Cette capacité évite le scénario le plus coûteux : découvrir au bout de deux ans que l’outil ne suit plus, et devoir tout remplacer. Vérifiez donc deux points avant de signer : pouvez-vous ajouter un champ ou une étape vous-même, et l’outil se connecte-t-il à vos autres systèmes sans développement spécifique ?
Pour comparer les solutions du marché sur ce critère, voyez notre sélection de CRM personnalisables.
La limite : trop de personnalisation tue la personnalisation
Un dernier avertissement, rarement donné par les éditeurs. La capacité à tout adapter devient un piège quand elle sert à reproduire chaque particularité héritée du passé.
Le résultat est un outil que personne d’autre ne comprend, impossible à faire évoluer et à transmettre. Paramétrez ce qui vous distingue vraiment, acceptez le standard partout ailleurs. C’est la règle qui sépare les projets qui tiennent de ceux que nous décrivons dans notre article sur l’échec des projets CRM.
Vos questions sur le CRM sur mesure
Un CRM paramétrable coûte-t-il plus cher qu’un CRM standard ?
Pas nécessairement à l’abonnement.
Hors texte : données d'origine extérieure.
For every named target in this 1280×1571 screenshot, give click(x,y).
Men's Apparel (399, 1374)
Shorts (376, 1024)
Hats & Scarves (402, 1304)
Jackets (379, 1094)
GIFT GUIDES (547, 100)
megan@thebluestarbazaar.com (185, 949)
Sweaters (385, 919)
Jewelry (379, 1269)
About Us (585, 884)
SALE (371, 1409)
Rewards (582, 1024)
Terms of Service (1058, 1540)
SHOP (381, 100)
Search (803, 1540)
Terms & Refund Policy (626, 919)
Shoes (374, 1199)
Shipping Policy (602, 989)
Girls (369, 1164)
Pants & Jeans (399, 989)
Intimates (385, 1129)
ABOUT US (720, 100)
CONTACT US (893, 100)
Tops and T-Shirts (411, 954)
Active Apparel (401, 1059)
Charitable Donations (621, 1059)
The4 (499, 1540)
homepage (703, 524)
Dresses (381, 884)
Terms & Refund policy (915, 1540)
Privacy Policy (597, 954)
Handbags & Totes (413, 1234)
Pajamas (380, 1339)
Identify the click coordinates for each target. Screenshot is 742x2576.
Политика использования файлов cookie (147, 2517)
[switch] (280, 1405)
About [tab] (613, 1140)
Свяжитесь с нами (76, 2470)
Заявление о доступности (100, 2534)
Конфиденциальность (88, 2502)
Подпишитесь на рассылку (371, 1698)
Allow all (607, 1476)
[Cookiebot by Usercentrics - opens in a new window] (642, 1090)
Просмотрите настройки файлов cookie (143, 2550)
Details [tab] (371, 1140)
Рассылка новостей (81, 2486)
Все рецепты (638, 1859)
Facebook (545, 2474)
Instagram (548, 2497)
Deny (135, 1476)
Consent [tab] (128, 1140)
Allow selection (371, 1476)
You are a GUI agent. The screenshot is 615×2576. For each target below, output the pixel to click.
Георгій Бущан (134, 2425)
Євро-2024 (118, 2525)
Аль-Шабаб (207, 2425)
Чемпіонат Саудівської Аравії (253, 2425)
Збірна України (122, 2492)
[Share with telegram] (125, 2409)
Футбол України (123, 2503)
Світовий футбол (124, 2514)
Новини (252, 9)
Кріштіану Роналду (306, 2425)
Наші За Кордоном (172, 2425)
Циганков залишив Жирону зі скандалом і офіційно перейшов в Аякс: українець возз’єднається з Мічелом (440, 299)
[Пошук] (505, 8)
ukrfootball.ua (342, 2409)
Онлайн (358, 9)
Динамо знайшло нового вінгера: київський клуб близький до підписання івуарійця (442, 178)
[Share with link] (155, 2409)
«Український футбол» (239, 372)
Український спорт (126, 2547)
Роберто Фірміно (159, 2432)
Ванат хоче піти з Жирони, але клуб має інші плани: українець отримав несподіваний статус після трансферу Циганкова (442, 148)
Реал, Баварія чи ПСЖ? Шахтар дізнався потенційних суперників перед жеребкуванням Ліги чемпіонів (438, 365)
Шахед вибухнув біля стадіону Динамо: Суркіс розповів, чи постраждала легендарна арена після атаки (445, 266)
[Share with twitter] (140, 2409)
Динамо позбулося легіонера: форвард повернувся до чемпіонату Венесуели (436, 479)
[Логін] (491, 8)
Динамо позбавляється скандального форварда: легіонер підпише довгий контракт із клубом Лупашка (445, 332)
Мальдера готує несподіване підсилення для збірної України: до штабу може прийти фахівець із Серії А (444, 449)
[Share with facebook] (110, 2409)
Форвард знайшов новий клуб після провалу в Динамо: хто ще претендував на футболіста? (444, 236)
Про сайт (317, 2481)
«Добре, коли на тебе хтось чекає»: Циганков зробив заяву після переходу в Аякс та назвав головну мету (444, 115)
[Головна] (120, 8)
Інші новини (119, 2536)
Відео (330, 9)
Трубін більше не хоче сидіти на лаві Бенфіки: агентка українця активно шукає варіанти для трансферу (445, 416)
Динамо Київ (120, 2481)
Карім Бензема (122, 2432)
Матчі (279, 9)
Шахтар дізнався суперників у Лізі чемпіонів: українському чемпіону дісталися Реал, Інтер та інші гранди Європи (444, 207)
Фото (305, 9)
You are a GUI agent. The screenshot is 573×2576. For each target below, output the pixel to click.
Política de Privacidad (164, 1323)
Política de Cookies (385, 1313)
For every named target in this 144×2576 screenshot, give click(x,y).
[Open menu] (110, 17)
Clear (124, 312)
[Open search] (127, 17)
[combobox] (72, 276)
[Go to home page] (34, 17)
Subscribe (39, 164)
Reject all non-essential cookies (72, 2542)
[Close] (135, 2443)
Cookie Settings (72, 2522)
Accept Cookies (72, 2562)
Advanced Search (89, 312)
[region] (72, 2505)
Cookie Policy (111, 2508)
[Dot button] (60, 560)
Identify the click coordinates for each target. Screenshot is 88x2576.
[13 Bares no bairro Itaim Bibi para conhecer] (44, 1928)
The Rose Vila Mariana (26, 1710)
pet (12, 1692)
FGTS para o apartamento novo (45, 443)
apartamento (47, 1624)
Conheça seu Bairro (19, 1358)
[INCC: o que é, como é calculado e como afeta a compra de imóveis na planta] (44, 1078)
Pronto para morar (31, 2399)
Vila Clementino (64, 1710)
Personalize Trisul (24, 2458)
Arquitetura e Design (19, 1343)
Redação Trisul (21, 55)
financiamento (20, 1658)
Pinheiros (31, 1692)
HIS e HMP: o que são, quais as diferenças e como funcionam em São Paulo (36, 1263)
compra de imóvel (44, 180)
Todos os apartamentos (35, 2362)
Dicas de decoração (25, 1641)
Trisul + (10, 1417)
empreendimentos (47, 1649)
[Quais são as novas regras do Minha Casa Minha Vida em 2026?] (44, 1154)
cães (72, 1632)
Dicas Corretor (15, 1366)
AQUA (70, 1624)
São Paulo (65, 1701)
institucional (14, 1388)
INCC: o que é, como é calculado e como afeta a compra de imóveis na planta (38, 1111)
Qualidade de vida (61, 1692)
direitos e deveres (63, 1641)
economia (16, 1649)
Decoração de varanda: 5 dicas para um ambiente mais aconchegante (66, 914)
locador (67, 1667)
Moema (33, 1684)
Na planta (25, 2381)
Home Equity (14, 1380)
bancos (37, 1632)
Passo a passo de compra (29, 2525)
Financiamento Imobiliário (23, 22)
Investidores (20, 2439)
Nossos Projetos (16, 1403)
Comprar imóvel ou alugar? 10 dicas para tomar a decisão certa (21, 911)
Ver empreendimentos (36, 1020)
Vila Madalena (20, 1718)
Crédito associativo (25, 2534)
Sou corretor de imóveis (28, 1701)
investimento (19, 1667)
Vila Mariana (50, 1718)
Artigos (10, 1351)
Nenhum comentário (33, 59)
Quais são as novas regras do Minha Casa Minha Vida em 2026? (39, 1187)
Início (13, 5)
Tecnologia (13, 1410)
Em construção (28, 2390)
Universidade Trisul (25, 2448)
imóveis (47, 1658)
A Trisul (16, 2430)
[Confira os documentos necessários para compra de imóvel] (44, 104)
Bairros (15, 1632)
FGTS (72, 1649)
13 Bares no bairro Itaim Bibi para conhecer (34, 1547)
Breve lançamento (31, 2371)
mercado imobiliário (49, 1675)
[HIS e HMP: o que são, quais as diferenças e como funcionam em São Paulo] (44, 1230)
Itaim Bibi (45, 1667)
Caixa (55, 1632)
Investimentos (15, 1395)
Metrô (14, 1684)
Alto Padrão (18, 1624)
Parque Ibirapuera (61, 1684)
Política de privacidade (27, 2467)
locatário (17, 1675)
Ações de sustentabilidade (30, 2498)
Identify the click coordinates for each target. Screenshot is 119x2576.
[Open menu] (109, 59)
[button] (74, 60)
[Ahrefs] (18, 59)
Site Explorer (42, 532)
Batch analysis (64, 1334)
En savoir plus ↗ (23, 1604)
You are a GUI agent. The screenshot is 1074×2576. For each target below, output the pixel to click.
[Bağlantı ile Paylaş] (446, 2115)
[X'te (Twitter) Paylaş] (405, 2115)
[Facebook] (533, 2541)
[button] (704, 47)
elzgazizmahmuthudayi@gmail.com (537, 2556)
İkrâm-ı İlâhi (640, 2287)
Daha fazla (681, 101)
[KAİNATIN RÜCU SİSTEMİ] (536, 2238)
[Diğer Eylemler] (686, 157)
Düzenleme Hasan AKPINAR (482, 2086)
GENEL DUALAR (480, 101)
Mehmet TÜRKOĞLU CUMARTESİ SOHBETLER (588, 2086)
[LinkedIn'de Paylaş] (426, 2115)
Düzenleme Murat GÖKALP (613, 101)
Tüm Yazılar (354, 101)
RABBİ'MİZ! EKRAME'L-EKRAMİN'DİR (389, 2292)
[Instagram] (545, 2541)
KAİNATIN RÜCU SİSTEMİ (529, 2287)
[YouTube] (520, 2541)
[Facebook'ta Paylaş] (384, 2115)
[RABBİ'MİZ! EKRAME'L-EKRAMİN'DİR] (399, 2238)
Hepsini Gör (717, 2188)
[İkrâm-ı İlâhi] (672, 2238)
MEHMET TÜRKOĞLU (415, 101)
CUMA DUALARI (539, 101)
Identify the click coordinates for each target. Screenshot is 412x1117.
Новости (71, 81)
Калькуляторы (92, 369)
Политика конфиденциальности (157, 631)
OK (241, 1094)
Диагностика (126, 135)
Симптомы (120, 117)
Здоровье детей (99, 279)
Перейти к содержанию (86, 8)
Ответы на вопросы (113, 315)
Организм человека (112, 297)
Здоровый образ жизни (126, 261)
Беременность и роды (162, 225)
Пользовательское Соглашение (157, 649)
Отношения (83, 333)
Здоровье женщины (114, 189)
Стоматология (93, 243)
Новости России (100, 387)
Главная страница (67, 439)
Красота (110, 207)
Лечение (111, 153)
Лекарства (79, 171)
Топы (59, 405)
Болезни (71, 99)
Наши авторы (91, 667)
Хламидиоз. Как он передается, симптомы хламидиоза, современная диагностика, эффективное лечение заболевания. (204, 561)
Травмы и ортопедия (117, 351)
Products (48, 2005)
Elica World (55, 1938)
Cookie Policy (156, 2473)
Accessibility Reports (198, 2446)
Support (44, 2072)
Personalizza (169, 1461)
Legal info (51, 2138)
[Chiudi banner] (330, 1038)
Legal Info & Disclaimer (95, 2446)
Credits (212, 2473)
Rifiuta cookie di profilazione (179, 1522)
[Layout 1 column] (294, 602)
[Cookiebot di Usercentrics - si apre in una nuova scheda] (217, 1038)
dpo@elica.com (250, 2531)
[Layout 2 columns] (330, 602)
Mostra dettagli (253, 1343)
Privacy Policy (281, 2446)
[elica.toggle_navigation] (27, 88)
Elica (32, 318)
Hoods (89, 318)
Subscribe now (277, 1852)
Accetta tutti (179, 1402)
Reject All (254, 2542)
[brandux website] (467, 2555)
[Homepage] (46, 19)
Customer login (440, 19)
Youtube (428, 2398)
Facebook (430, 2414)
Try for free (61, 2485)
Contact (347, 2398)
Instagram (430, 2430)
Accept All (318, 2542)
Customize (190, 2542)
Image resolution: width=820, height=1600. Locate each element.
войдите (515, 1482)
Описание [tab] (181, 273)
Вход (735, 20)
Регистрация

L’écart se joue sur les frais d’adaptation : ce que vous faites vous-même n’est pas facturé par un intégrateur.
Faut-il des compétences techniques pour paramétrer ?
Pour l’essentiel, non. Ajouter un champ ou une étape relève de la configuration ; les connexions complexes entre systèmes demandent en revanche un profil technique.
Quand un développement spécifique se justifie-t-il ?
Quand votre métier n’a aucun équivalent sur le marché. C’est rare, et il faut alors accepter d’en porter la maintenance pendant toute la vie de l’outil.
Comment tester la souplesse d’un outil avant d’acheter ?
Demandez une modification pendant la démonstration. Si l’éditeur doit vous rappeler pour ajouter un champ, vous avez votre réponse.
Peut-on repartir d’un standard puis personnaliser ensuite ?
C’est même l’approche recommandée. Démarrez au standard, mesurez ce qui coince, puis adaptez uniquement là où le besoin est démontré.